In my situation, the existence of these edges can be calculated on the fly. I wonder if it’s possible to build a lazy graph without having to materialize all the edges upfront. Perhaps I just pass a function that will return
true if there’s an edge between the two vertices. My vertices are just numbered sequentially 1:n.
Does anyone know if Graphs.jl can support that or if there’s another package with such functionality? Thanks
As far as I’m aware, there is still no package for building lazy graphs (and I think it would be an awesome feature). You can totally make a new graph type extending
AbstractGraph, and use the functions of Graphs.jl.

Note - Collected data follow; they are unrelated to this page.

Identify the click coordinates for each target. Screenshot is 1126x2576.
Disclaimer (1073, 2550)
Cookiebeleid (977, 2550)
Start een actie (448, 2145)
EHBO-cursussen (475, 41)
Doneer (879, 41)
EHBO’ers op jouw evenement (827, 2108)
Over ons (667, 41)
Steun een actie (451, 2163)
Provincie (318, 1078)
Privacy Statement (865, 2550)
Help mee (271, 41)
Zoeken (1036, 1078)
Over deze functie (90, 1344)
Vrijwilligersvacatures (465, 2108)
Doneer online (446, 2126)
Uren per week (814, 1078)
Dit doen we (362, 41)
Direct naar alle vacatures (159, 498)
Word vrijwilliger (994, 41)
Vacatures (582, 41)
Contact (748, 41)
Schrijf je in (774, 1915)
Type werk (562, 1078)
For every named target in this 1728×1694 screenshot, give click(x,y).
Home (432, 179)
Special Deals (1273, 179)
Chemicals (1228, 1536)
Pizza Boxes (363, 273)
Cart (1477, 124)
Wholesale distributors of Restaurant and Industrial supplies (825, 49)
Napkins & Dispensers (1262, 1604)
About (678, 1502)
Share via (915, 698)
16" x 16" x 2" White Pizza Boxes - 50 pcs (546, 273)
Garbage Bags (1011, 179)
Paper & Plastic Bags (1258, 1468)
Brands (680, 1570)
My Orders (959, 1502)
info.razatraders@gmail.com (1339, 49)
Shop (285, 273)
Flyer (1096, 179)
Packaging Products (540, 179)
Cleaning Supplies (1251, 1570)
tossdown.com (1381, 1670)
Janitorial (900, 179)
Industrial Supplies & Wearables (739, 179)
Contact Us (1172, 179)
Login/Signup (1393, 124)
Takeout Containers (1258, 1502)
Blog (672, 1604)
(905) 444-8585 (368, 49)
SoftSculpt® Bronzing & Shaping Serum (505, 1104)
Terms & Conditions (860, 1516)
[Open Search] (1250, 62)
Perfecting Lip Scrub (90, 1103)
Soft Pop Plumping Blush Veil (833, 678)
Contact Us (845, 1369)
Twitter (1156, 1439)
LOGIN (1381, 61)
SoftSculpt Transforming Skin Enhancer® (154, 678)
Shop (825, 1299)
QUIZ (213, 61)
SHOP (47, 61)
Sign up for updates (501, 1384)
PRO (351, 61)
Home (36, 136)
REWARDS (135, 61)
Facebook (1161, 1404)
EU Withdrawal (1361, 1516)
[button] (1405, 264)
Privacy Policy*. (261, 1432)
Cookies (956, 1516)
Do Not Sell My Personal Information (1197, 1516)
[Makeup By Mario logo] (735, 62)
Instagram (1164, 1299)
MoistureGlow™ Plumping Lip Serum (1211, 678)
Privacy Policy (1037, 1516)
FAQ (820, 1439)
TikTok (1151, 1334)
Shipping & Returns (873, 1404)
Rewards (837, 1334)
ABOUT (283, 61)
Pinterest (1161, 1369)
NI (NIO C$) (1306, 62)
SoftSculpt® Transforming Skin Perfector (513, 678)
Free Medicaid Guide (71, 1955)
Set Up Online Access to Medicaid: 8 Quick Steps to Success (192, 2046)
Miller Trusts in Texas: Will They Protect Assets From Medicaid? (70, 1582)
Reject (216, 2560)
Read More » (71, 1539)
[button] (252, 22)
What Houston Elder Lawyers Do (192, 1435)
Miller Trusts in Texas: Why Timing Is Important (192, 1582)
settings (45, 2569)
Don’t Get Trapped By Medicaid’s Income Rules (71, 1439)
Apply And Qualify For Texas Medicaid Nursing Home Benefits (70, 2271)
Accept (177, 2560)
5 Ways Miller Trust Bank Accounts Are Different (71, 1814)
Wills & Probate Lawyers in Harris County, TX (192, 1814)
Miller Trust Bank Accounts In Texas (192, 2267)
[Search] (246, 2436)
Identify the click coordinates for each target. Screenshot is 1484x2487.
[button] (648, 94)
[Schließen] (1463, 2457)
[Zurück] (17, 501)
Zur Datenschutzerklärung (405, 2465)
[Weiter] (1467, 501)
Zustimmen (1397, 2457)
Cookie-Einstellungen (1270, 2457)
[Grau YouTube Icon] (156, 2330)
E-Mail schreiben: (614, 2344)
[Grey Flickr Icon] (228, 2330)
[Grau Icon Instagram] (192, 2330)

You just need to implement all the API functions, you can check the documentation to create an alternate graph type. vertices are labelled by a subtype of
Integer. Despite what claims the documentation, you should have the neighbors functions return vertices in ascending order and the vertices must form a continuous range starting from one (each vertex must be lower than
nv(g)), otherwise some functions will not work as expected. This is especially true for
astar implementation, where vertices are directly used for indexing.
You can implement
What is wrong in the docs? Doesn’t it say “ascending order”?
Yes, but it does not speak of continous range starting from one, and ascending order is only for
AbstractSimpleGraph, so in theory,
AbstractGraph doesn’t require it, but I’m not sure how well this is respected in the codebase…
Also, if your performance problem is only in building the graph, how do you construct it? If you add every single edge one by one, this is a very inefficient way to build it, because SimpleGraphs maintain the adjacency lists in ascending order, so it does recompute a lot of things for each edge addition. Edge addition is not constant time for SimpleGraph because of it’s internal structure. You can improve this by batching edge additions, or directly building the
badjlist for directed graphs) yourself.
It turns out that my performance problem came from populating the sparse array rather than constructing the graph. I use a sparse matrix to keep track of the edge distances, and the
setindex! calls to the array took the majority of time. That’s actually a little surprising though… I will check further when I have time later.
Thanks for the ideas above and sorry about the noise
P.S. I create all edges in an array and make a single call to create the graph.
Creating an empty sparse matrix and filling it with
setindex! isn’t particular fast because the CSC format is optimised for efficient arithmetic operations and not for changes to the sparsity structure.